A rollover on I-96 kept the highway closed for most of the day. The truck driver and another driver involved in the crash were taken to the hospital with minor injuries, but it could have been a lot worse.
These thin metal cables might not look like much next to highway traffic.
"He was a tractor trailer with approximately 10,500 gallons of product," said Sergeant Jeff Weiss with the Ingham County Sheriff's Office.
But when it came to holding back a tanker truck Monday morning, they got the job done.
"From around the state the statistics do show that they're effective in keeping cars when they leave the roadway not going into oncoming traffic," Weiss added.
MDOT started installing cable guardrails five years ago, after studies found cross-median accidents are three times more deadly than other highway crashes.
"They're tension driven so they are able to absorb the force of the impact," explained Kari Arend a spokeswoman for MDOT.
Just two weeks ago they prevented a semi-truck that lost control on US 23 from crossing onto the other side of the highway.
"Those are what these barriers are designed to prevent, those potential secondary accidents which could result in loss of life or even greater injury," Arend said.
MDOT expects these cable barriers to reduce cross-median accidents by 90 percent. In today's crash these barriers helped keep the truck on the eastbound side of the highway, where it ultimately flipped over.

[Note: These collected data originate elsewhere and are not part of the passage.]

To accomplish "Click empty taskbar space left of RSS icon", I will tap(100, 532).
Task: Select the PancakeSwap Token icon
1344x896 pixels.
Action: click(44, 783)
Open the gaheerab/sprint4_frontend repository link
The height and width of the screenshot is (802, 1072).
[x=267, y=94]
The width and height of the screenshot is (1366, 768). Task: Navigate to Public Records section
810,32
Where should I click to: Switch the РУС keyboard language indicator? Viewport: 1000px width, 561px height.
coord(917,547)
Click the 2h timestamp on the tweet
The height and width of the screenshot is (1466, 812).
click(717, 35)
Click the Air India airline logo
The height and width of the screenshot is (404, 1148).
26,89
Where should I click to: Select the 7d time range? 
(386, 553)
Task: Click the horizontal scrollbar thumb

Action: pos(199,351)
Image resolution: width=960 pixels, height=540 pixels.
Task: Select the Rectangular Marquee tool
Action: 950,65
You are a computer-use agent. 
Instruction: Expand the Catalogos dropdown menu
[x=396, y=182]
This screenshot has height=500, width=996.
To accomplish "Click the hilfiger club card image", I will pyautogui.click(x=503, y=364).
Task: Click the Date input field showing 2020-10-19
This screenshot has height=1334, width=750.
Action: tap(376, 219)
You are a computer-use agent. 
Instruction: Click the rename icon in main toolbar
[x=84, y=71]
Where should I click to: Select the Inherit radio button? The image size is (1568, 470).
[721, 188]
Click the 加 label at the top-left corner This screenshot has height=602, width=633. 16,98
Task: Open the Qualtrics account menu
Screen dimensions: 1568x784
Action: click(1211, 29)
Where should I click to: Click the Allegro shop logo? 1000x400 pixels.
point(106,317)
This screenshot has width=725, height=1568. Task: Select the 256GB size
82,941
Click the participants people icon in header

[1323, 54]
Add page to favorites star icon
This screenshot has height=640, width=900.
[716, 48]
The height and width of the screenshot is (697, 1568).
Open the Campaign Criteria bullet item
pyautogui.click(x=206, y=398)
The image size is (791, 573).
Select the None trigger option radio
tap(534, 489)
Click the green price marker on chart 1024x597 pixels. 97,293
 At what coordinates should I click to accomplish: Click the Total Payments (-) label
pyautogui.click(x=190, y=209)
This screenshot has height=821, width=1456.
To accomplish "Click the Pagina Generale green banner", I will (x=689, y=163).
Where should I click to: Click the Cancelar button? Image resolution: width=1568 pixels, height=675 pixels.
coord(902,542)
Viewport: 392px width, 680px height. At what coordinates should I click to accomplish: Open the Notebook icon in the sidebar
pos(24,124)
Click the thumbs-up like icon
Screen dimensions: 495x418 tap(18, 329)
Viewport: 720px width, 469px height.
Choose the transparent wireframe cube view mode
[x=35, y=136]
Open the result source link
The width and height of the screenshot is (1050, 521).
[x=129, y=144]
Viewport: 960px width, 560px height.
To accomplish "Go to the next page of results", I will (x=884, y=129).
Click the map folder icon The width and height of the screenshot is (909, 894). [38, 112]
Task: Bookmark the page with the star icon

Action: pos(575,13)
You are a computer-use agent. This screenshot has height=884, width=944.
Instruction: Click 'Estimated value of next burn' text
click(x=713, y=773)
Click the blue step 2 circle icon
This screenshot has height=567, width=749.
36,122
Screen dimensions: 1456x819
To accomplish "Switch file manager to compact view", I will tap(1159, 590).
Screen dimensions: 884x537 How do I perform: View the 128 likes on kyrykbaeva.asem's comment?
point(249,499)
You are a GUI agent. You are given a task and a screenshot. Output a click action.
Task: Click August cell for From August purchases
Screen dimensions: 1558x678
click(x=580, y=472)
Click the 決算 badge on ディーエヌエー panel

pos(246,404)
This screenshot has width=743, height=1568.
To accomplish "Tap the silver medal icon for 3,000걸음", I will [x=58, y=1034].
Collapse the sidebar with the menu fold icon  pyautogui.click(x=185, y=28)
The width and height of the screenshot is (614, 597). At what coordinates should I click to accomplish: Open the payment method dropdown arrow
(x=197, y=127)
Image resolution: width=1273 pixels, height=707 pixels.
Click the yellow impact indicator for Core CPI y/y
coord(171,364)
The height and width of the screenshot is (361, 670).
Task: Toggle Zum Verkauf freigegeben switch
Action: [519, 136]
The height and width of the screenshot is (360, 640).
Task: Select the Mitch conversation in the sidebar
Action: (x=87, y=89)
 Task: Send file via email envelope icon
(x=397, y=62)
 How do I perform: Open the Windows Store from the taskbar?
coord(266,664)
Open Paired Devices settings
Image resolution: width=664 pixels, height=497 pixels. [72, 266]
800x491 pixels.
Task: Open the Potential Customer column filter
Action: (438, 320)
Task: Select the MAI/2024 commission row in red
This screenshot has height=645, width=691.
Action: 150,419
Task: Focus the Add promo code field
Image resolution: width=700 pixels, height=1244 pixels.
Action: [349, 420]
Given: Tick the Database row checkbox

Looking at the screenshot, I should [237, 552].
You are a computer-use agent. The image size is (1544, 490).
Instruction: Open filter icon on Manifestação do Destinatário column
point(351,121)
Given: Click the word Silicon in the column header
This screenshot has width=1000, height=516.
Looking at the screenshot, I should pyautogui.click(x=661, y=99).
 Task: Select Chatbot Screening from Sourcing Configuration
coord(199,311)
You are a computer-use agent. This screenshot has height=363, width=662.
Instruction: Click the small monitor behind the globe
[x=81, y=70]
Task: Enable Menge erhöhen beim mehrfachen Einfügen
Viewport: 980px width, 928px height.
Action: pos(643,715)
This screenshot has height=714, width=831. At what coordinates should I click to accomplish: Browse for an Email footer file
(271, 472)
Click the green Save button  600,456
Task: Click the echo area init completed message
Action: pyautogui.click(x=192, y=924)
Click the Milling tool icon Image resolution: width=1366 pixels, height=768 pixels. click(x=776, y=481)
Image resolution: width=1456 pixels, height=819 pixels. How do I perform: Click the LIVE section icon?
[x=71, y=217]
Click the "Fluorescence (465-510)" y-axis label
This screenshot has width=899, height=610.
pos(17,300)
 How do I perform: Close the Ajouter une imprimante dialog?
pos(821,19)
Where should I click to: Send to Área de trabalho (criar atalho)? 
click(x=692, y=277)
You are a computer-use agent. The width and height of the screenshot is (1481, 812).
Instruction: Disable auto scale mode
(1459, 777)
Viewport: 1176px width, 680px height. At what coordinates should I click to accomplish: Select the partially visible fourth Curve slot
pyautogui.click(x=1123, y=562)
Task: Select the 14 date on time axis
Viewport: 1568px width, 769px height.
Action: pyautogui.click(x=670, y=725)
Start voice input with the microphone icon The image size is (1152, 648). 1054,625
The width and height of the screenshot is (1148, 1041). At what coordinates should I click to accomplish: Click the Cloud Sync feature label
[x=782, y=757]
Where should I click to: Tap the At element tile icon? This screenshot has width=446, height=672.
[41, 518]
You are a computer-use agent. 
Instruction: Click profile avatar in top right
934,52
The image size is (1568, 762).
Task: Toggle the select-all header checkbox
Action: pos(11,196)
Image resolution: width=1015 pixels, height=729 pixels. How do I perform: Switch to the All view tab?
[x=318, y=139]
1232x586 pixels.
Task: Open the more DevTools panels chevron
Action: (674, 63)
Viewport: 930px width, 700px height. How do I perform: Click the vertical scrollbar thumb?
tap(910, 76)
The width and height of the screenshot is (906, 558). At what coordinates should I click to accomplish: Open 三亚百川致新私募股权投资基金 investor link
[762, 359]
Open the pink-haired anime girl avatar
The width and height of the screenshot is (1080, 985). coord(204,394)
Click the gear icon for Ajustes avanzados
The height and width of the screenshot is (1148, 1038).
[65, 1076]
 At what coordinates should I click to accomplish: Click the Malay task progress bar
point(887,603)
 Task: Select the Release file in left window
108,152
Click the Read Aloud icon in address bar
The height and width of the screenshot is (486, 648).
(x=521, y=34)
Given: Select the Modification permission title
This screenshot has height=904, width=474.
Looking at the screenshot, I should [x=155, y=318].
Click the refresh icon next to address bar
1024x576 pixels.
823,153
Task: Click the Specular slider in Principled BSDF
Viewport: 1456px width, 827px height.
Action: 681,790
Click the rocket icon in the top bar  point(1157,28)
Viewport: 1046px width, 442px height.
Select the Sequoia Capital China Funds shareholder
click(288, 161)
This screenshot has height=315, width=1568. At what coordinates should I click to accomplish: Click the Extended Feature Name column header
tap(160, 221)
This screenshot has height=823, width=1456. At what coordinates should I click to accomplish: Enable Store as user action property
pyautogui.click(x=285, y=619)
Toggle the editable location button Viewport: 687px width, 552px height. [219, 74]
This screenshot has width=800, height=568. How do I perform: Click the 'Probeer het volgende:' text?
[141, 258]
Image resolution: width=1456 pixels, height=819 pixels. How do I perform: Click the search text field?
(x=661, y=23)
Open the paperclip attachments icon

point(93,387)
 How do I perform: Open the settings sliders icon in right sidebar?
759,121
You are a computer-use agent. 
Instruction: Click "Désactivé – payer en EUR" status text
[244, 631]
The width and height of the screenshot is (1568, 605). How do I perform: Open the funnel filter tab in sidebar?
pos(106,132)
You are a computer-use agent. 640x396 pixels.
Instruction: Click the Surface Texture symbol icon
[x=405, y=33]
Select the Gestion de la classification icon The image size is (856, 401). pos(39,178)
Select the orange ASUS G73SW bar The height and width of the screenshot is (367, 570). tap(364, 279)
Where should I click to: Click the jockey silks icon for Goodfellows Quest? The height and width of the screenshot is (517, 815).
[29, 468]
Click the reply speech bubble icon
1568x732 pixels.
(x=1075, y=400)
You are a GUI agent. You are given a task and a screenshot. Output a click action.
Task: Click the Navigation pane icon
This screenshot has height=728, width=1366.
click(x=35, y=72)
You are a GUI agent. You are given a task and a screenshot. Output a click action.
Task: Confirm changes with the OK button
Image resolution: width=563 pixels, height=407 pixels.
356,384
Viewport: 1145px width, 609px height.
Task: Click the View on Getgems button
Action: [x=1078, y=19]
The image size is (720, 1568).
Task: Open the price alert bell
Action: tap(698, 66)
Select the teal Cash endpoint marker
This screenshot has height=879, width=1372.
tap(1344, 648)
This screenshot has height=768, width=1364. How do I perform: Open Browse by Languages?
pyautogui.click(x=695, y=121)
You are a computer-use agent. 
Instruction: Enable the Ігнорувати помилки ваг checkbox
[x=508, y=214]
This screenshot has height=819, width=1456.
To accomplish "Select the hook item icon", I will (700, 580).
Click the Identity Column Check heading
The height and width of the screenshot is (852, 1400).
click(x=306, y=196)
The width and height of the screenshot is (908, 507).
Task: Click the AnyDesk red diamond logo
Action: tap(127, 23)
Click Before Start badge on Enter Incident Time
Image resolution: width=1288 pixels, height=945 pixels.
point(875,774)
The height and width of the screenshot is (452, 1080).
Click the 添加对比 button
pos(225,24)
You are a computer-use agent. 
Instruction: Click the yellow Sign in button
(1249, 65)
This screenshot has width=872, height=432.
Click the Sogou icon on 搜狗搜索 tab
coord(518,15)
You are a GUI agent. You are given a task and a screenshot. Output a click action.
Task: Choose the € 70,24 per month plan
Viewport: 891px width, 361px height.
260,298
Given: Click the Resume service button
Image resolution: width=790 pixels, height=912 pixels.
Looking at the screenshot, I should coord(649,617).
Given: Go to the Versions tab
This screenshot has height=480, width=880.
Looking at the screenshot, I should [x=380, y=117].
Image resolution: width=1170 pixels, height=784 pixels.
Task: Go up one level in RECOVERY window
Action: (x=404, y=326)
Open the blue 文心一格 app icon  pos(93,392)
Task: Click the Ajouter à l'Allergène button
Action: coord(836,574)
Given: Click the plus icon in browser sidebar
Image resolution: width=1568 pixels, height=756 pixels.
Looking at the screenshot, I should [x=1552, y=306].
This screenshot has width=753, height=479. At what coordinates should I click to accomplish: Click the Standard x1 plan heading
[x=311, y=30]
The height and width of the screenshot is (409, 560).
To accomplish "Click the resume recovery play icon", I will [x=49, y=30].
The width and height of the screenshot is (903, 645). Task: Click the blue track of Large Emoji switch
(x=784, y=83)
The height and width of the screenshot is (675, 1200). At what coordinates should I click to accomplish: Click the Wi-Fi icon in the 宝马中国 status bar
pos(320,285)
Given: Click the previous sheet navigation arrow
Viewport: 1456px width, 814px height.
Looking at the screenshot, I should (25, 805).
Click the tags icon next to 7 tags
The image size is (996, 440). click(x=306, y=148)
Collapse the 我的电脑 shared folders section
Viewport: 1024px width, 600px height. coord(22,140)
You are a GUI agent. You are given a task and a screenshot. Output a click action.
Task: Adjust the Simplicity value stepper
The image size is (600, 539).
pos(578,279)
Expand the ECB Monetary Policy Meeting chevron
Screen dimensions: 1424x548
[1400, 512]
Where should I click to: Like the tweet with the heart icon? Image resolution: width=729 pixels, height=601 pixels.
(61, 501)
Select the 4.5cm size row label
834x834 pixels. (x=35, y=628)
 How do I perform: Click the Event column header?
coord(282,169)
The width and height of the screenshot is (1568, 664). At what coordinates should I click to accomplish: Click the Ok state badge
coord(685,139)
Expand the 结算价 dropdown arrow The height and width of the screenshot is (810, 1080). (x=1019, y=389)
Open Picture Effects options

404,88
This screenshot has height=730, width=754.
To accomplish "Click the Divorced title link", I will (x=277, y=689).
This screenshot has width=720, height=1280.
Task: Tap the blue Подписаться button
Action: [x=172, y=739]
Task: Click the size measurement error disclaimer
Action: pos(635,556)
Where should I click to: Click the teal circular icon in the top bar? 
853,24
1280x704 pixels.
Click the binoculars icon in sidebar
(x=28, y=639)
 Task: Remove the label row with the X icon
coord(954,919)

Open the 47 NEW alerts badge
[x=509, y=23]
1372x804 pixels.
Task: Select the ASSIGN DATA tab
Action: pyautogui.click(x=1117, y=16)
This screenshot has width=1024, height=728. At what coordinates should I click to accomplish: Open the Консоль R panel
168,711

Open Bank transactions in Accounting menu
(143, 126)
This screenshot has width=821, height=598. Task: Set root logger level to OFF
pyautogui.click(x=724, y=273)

"It was a serious accident but I definitely think it prevented an even greater accident out there," Arend added.
While the barrier potentially saved a number of lives, Monday's accident did cause a major inconvenience to drivers, spilling liquid asphalt and shutting down the highway for hours.
"A hole was ripped in one of the tanks of the truck, presumably from one of the posts on the barrier," Weiss said.
That's a small cost when it comes to preventing accidents.
MDOT has installed nearly 300 miles of cable guardrails. A study found the barriers save 13 lives and prevent 51 life-threatening injuries every year.